Survey responder believes faith in God in a bunch of “Bull”

The fourth comment from the Substance Abuse & Addiction Perception Survey makes three (3) statements with which I have issues:

  1. “Alcohol and drug use will absolutely lead to and further the development of psychosis”
  2. “Careful with the God bull. People lose responsibility for this life and think the next fictitious life will be better.”
  3. “Most 12-steps foster stupidity and they are only 30% effective.”

The entire statement from the survey response is below:

“Alcohol and drug use will absolutely lead to and further the development of psychosis. According to the research I read, and the brain scans I’ve seen show that continued use will definitely lead to psychosis. Not if, but when. Another study showed that many addicts are severely abberrated before they start drug use. Many people choose the bliss of addiction. GMO should be used to help correct these issues, not messing with our food. Also believe, most addiction, and mental disease is a nutritional as well as a psychological problem. Careful with the God bull. People lose responsibility for this life and think the next fictitious life will be better. Silent suicidal. Check out Lawton’s 30 Days to Sobriety her hit ratio is in the 90% range, other stuff around 30%. Most 12-steps foster stupidity and they are only 30% effective. Same as if people stop on their own. Maybe 5+/-% difference”

Now, in terms of the first statement, while Addiction does impair cognitive functioning, I don’t think it leads to psychosis, which is defined as, “A symptom or feature of mental illness typically characterized by radical changes in personality, impaired functioning, and a distorted or nonexistent sense of objective reality” (Online Medical Dictionary). While it might seem like Addiction fits the definition, if the Addiction (and underlying causes) heals, then the impairments go away. Psychosis is a separate disorder not characterized by another disorder. I think it’s dangerous to call Addicts, “psychotics,” as that will only further increase the shame involved in an addiction. I disagree with the statement; if there is evidence to suggest that an addict is more likely to develop Psychosis, I would love to review it.

The “God bull” statement bothers me. I don’t advocate for one religion or another, nor do I subscribe to any single religious tenet; however, I am certain that humanity in inherently spiritual in nature and that it is through our humanity that we express that spirituality. I realize that many people claim to be either agnostic or atheistic, but I question their claims when challenged. There’s an old saying, “There’s no such thing as an atheist in a foxhole” and I think that denying our spiritual nature leads to emotional psychological distress. In developing our spiritual nature, we find that living through faith, hope, and love is both comforting and rewarding. No one can say, with certainty, that there’s an afterlife (though some would argue that their faith provides that certainty); however, I think that without the connection to a higher power, we risk isolation and becoming the Kings or our empire. That mindset is the very one to which addicts are reduced. It’s important that we recognize that we are part of something much bigger than our own individual identity; otherwise, we become points of selfish focus. While I respect the opinion, I sense danger and risk in its implication that faith in God is Bull.

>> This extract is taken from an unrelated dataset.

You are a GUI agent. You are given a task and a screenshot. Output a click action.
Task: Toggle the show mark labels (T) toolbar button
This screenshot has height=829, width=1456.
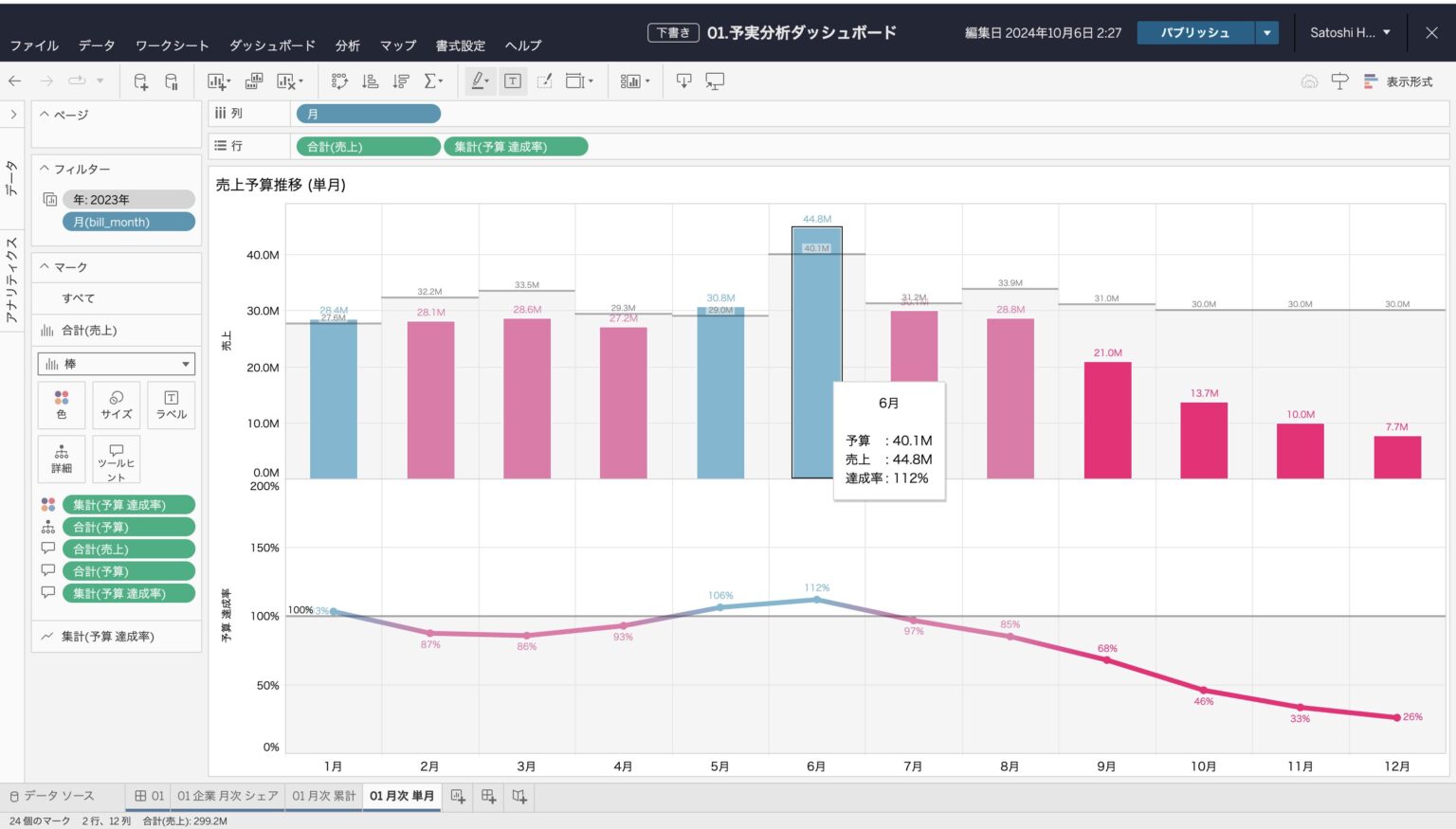tap(512, 81)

As for the 12-step comment, while I recognize that not everyone is a fit for 12-step protocol, I do not think they foster stupidity. 12-step programs do a great job of neutralizing the shame associated with Addiction, even if it’s only attributable to the sense of belonging. I think it’s a good thing to take a look at oneself, as 12-step programs ask their members, not just for recovery, but for a healthy life in general. As for the stated “30% effective” rate, if 30 people out of 100 are helped, then great! There’s some form of treatment for the other 70, but at least 30 people are healthier thanks to 12-step programs.

Many people may agree with the basic statements presented in the survey response, but I believe it’s my purpose to reduce the impact of those types of beliefs. Really, if you agree with the statement, then I’d really like to understand what you propose as solutions.